Have you ever experienced a strange sound coming from your car? You instinctively feel something is wrong, but what next? You must call the dealer and tell them, for example, that the car makes a noise when tapping the brakes. Then you need to arrange an appointment, get to the appointment itself, and so on.
Human experts are very quick at decoding information from sound and determining what is happening around them. Often, that annoying drip, click, rattle, or screech is an indicator of something that’s wrong or about to go wrong. An expert car mechanic may even infer what might be wrong based on the sound.
This is a challenge that the IEEE Signal Processing Society DCASE (Detection and Classification of Acoustic Scenes and Events) 2023 Challenge aimed to resolve. It focuses on realizing the high potential in accurately decoding specific sounds for their context and drives research in several areas of interest to service & asset maintenance organizations:
- AI sound models that can be trained on one type of machine and then used to detect anomalies on a completely new different type of machine.
- The ability to use spatial audio to accurately detect where a sound is coming from.
- Models that can run on small edge devices with low power requirements like phones.
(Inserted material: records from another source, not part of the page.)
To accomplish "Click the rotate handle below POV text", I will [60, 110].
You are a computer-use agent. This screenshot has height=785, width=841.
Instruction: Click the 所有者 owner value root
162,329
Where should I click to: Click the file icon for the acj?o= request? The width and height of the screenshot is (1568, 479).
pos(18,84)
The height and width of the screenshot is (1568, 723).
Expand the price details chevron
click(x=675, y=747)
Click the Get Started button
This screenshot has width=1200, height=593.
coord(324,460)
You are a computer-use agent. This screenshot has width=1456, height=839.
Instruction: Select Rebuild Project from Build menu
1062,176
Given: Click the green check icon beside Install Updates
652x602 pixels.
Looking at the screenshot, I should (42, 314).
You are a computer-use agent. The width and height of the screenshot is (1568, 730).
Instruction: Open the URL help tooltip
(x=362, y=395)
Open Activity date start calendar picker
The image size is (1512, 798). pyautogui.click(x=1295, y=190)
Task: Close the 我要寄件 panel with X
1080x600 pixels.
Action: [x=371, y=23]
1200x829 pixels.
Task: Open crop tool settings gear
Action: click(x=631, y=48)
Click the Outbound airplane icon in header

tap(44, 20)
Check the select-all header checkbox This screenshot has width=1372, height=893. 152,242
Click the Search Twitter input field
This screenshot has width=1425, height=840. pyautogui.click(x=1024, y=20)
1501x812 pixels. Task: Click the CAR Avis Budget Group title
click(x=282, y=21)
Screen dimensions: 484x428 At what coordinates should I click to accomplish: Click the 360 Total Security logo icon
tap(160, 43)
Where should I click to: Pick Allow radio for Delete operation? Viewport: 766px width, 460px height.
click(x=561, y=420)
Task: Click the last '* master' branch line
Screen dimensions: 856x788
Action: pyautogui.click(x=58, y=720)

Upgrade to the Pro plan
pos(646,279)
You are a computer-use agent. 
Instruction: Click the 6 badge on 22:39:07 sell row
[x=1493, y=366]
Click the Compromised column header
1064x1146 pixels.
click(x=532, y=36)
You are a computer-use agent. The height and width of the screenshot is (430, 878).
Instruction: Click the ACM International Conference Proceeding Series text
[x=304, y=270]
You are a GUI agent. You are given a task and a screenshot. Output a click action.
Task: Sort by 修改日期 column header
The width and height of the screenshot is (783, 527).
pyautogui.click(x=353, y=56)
By solving these three challenges, a host of use cases can be unlocked that use non-invasive sound to replace machine telemetry in both brown & greenfield implementations, even when the machine does not provide built-in sensors. Below, we have listed some examples that describe the potential for audio quality detection:
- A model could run on a phone. For example, manufacturers can develop an app for washing machines that detects malfunctions and suggests possible solutions based on sound, thereby enabling customers to fix the issue without having to call a technician.
- Low-cost microphones could be placed in central locations in factories that can detect bad belts or bearings and correctly mark on a map which machines need maintenance. With flexible generic models not specific to a machine type, a single microphone (sensor) could cover many machines in a large area of a facility, reducing implementation complexity in both brownfield and greenfield factories.
- In the food industry, a bottling or packing line might be able to shut itself down automatically when it hears a bottle or package breaking so glass and other dangerous items are removed from the line before continuing and less product is wasted.
- On larger sites (e.g., construction or shipbuilding), microphones with GPS and spatial audio could be attached to robots, cranes, or vehicles to detect sounds that shouldn’t exist, like a crash or collapse and determine where they occurred to send help.
- An isolated worker shouting for help, could be automatically located and help called in using quality audio detection. In this case, the worker could be trapped away from a phone or other device and still get help.
- Leaks in storage containers could be detected and located with spatial audio faster by microphones listening for the tell-tale hiss or drip. Possibly reducing environmental contamination and reduce scrap and cleanup costs.
For the noisy car scenario, we started with, imagine having an app on your phone that would “listen” to the car and provide a pre-diagnosis with an option to schedule the appointment.
Sound-based AI models have the potential to enable new techniques for troubleshooting in service and maintenance organizations. While most IoT-based AI models rely on modern machines with sensor telemetry or retrofitting older machines, sound-based AI models could work in any industry on both new and old machines. Giving organizations another tool to increase FTR (First Time Resolution), reduce analysis times, and offer faster resolution. Ideally, it would be a tool to empower onsite operators at both brown and greenfield locations to self-diagnose based on precursor sounds and fix issues before they become serious.